Supplied material
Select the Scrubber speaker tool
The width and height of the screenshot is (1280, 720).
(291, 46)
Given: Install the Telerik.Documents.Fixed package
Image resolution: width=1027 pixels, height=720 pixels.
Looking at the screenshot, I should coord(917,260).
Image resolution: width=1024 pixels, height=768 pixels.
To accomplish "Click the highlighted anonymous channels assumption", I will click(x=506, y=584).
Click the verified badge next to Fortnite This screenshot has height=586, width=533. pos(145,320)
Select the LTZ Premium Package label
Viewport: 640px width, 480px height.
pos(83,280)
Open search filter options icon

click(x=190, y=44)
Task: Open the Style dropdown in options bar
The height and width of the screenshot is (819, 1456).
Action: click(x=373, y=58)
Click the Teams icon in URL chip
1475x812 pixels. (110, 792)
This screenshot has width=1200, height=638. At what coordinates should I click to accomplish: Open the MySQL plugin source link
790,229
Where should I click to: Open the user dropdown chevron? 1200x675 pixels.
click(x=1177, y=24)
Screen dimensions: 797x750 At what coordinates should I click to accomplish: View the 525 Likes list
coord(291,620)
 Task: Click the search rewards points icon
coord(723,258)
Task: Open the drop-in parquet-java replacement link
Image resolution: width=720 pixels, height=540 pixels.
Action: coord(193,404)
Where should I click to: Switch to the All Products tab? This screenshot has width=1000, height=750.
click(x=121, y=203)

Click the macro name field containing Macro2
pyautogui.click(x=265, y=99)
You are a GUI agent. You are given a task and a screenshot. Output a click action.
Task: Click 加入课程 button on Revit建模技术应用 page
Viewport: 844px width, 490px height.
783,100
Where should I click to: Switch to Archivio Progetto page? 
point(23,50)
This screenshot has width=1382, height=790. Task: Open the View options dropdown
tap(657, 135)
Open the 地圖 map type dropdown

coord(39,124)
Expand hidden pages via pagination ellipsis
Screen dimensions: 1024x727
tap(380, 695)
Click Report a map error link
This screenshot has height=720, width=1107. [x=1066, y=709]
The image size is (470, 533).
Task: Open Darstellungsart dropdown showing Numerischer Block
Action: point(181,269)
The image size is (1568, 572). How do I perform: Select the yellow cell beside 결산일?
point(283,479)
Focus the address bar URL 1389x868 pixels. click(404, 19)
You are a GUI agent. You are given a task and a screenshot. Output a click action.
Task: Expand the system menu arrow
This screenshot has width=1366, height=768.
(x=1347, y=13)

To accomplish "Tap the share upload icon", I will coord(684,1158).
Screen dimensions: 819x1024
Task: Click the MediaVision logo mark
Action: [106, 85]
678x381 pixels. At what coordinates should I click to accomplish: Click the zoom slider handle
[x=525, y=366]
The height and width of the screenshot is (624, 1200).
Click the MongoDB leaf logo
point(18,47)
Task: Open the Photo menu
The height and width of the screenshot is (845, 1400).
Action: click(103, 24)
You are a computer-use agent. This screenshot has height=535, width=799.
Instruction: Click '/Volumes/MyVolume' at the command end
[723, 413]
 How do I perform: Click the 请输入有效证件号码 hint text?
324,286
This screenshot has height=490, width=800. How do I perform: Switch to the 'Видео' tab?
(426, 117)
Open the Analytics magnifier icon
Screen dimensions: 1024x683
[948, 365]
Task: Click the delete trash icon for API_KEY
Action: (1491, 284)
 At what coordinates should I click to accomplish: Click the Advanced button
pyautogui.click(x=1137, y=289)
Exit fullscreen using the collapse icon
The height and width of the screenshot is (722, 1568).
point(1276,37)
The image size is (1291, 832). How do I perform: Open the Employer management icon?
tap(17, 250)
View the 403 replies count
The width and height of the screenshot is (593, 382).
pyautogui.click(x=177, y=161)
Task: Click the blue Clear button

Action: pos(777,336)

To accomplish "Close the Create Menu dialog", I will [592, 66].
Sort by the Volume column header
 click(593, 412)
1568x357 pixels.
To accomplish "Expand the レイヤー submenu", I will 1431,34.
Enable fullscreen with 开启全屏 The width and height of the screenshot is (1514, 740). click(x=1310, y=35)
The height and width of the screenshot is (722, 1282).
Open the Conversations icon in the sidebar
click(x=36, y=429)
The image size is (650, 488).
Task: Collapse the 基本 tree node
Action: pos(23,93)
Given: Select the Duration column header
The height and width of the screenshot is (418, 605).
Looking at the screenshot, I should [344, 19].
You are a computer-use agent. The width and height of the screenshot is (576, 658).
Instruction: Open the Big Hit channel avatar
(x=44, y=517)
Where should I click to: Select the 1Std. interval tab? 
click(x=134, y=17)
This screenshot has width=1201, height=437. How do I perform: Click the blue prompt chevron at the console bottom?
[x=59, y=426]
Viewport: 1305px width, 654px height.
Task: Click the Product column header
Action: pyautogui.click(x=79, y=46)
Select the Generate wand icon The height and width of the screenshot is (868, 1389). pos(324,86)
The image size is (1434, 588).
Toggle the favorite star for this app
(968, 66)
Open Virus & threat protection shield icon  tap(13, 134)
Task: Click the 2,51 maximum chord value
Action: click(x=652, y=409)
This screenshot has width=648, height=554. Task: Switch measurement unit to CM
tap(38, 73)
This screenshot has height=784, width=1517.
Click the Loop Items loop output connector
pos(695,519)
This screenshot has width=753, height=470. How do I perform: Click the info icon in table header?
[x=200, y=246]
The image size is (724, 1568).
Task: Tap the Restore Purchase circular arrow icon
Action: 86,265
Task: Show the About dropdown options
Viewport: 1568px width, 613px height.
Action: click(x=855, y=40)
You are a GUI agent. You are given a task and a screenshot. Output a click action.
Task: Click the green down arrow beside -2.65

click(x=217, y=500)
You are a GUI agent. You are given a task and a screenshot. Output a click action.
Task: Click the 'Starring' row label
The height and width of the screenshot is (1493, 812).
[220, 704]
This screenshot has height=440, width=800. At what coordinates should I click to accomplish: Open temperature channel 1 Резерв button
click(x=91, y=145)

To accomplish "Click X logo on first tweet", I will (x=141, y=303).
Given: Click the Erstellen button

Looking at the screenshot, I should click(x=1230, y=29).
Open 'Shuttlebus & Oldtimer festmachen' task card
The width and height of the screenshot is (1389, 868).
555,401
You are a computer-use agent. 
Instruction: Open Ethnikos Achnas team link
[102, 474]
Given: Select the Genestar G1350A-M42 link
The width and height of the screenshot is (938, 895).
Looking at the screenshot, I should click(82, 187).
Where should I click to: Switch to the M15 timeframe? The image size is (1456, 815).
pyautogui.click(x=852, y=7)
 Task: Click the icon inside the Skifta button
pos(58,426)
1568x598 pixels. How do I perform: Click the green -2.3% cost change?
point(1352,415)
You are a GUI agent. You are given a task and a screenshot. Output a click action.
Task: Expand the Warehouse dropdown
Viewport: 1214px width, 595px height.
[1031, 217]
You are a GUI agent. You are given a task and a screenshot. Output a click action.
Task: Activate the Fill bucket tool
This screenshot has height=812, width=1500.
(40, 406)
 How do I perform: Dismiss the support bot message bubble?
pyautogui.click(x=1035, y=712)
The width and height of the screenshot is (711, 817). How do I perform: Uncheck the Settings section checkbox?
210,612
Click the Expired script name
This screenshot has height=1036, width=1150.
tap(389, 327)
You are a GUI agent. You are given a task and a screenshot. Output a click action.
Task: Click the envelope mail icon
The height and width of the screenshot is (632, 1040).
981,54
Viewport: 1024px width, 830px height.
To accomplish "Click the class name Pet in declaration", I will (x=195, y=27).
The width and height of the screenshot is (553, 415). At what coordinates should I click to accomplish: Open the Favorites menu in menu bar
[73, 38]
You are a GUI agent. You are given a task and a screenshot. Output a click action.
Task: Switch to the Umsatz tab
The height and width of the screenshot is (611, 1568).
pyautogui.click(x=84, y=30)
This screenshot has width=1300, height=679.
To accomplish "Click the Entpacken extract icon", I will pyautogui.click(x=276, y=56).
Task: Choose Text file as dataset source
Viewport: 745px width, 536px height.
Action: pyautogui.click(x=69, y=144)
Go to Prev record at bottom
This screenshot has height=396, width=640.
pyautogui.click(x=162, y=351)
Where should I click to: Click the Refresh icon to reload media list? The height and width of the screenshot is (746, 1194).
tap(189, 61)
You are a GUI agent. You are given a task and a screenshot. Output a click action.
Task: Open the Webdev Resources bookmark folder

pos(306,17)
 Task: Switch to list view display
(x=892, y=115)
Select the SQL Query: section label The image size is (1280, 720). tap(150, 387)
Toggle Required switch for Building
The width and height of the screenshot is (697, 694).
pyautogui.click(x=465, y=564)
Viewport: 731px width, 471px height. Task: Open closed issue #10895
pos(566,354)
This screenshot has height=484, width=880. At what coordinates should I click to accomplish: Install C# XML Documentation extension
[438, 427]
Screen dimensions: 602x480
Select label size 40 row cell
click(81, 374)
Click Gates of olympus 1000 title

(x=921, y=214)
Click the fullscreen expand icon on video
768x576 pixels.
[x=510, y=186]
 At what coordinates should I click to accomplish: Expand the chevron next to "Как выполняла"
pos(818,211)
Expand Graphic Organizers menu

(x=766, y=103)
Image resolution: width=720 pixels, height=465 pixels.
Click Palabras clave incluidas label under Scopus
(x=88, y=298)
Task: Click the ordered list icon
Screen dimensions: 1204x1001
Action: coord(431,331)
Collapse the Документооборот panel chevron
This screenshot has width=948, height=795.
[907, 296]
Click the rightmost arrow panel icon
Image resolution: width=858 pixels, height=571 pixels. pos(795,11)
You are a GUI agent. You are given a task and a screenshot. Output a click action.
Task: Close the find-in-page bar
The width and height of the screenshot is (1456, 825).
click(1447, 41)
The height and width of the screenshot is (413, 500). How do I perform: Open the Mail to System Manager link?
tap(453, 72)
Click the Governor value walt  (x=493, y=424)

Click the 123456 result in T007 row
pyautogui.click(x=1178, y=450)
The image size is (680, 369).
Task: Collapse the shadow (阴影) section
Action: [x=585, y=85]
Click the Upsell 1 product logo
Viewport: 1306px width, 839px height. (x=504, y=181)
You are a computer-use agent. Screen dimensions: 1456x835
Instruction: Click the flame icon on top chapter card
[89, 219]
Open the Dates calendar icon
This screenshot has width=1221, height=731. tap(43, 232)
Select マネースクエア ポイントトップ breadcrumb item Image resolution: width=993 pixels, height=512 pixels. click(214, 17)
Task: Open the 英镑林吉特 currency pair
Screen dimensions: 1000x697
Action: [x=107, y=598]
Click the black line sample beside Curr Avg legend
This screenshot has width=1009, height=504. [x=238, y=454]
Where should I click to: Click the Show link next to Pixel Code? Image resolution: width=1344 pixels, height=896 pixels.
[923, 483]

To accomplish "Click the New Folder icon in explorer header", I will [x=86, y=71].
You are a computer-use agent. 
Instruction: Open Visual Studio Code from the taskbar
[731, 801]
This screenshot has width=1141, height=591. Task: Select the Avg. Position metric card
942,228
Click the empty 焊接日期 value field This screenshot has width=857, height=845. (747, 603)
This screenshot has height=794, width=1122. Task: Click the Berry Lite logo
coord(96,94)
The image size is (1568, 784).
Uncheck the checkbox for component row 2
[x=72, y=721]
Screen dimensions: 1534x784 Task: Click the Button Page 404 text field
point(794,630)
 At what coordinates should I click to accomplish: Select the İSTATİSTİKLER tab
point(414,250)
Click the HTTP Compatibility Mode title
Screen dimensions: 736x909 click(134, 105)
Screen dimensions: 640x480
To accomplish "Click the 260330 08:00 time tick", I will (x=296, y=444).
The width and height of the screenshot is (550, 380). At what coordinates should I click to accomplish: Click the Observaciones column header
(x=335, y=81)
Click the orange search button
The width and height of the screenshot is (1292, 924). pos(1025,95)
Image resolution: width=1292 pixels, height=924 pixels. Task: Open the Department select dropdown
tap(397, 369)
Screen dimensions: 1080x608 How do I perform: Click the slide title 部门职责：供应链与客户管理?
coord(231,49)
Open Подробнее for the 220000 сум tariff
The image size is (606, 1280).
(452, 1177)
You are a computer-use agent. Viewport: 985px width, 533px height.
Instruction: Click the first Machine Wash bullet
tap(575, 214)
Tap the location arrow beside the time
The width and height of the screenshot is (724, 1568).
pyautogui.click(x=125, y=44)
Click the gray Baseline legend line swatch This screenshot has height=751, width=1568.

Aim of the task
Pick every line containing the word "tool" out of the material, and copy those lines.

Written answer
Select the Scrubber speaker tool
Task: Activate the Fill bucket tool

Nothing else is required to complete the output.